Ils en
délivraient 1000 par jour à Abidjan, au moment de notre enquête. Sur la base de
vrais faux extraits de naissance et/ou certificats de nationalité. Les
demandeurs, exclusivement des non Ivoiriens, payaient la somme de 20.000FCFA
et, au bout de 48 heures, devenaient « Ivoiriens » avec leur vraie
fausse CNI, en poche. Pendant les contrôles, les policiers n'y voient que du
feu. De jour en jour, les contrefacteurs non inquiétés, se perfectionnent.
« Monsieur Assalé, depuis que j'ai lu
votre enquête, j'ai peur pour le pays. On était plus ou moins informés de ce
genre de choses, on a parfois pris des faussaires, mais ce que vous révélez là,
après avoir infiltré ce réseau jusqu'à ce niveau en risquant votre vie, est
inacceptable. Nous avons fait des demandes d'autorisation, mais elles ne sont
pas encore venues, pour agir réellement... », m'avait dit un
officier des RG. Ils n'ont jamais eu ces autorisations. Pourquoi ? Je n'en sais
rien.
Aujourd'hui,
avec ces fausses CNI, des individus s'offrent tous les droits. Ils peuvent
aller vider votre compte en banque, intercepter un transfert d'argent,
participer aux élections dans votre commune, vendre votre maison en votre nom,
pour leur compte mais à votre insu (j'ai eu à travailler sur le cas d'un
professeur d'université devenu « fou » après que des gens eurent
vendu sa maison en son nom et pour leur compte), exproprier vos enfants, etc.

Consigne donnée A: D'après le texte sur les fausses CNI, quelle somme les demandeurs payaient-ils pour obtenir leur carte ?
Consigne donnée B: Expliquez, en vous appuyant sur le texte sur les fausses CNI, pourquoi l'officier des RG affirmait que son service ne pouvait pas encore agir réellement contre le réseau.

Matériel fourni:
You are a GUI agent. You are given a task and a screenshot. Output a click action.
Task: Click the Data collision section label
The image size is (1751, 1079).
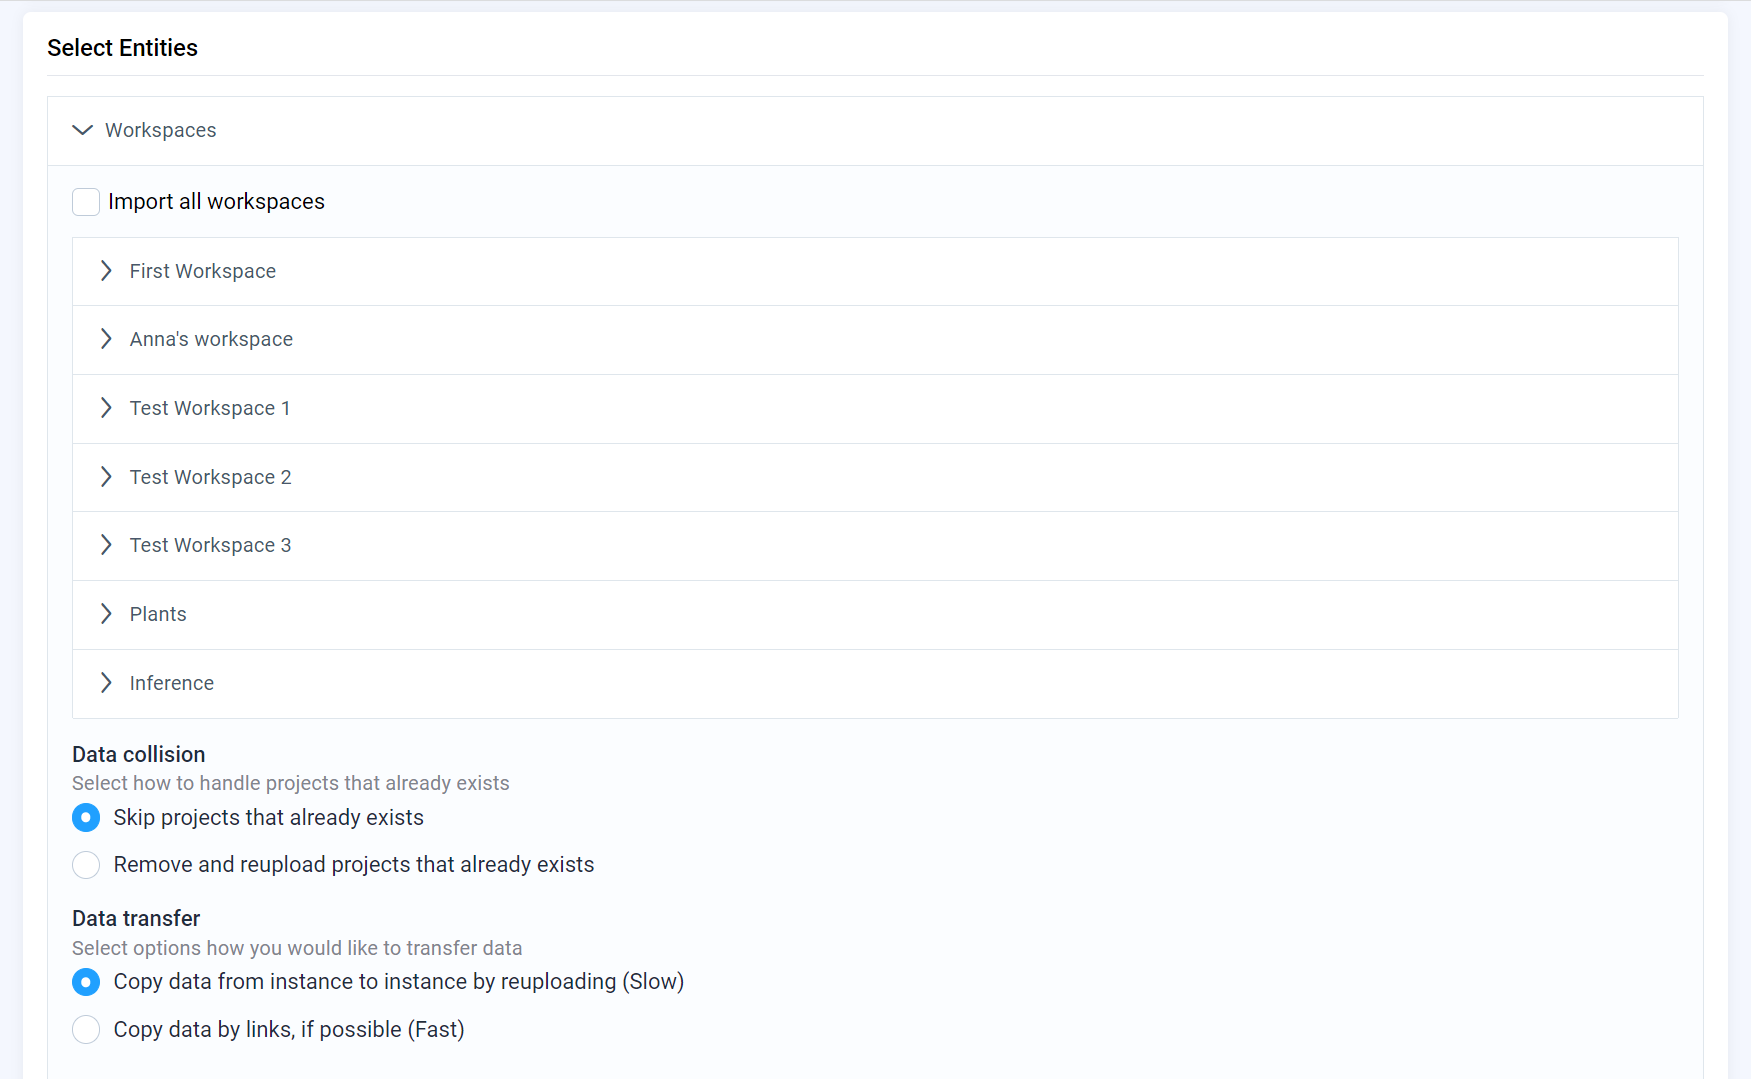[138, 754]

Réponse A: Ils payaient 20.000FCFA.

Réponse B: Son service avait déposé des demandes d'autorisation pour agir, mais ces autorisations n'étaient pas encore arrivées. Le texte précise qu'elles n'ont jamais été accordées.